A few mornings ago, I walked outside to breathe in the fresh morning air when I first heard the familiar buzz. A hummingbird brushed above my head, but then silenced. I look up and saw that it had landed to a rest within a tiny nest in a tree branch above my driveway.

I ran inside, grabbed my camera, and then took several shots of this little bird catching its breath. It looked at me. Didn’t seem to care much that I was taking its picture. It simply sat in its nest. With a heart rate at around 1,300 beats per minute, I can’t imagine anything or anyone needing a rest more than this little bird.

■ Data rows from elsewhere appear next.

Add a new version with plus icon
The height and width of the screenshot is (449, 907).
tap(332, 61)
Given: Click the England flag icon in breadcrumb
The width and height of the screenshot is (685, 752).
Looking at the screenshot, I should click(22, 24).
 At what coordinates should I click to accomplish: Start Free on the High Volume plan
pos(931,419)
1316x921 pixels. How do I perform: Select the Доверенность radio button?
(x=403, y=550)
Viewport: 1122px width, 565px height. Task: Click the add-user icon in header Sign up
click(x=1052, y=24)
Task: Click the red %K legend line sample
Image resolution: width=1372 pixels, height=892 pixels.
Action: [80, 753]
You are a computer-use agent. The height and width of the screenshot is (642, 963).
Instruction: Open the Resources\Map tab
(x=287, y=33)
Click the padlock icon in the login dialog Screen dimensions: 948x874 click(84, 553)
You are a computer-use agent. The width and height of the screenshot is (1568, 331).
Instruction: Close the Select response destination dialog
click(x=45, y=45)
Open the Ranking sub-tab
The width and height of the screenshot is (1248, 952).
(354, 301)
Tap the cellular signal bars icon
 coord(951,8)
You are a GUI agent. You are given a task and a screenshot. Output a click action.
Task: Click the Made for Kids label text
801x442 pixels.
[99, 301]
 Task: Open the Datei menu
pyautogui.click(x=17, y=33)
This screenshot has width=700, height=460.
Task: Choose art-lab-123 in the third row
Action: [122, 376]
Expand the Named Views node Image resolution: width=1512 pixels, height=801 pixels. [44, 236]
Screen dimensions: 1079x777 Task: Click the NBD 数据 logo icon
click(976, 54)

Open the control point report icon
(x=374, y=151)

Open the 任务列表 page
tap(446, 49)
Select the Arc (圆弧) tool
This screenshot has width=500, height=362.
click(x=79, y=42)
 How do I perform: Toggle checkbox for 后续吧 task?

But it occurred to me as I marveled at this tiny creature that I could learn something from its rest. Life hits hard, sometimes, and over the last several months, it has blasted me in the face with its wackiness. I’ve had to recalibrate my career path, as the one I was on ended rather abruptly and without warning.
I’ve done my best to figure out what I’m supposed to do with my life. So far, I am “ok” with my current situation. While I’m not sure this path is the right long-term path for me, I am aware that it’s a good time for me to be like the photogenic hummingbird. I need to allow myself to reflect and process what I want to do.

It’s been a good ride. I’ve gotten to lead fun and interesting projects and I’ll keep doing so as long as someone will have me. But I can’t operate in a world that values perception over reality and I think my true career will finally unfold.

Not sure if a birdwatcher can make much money, but I seem to be pretty good at it. Who knows? But like the hummingbird, I think we all need to take time to rest, reflect, and recover. Life can be a b***h.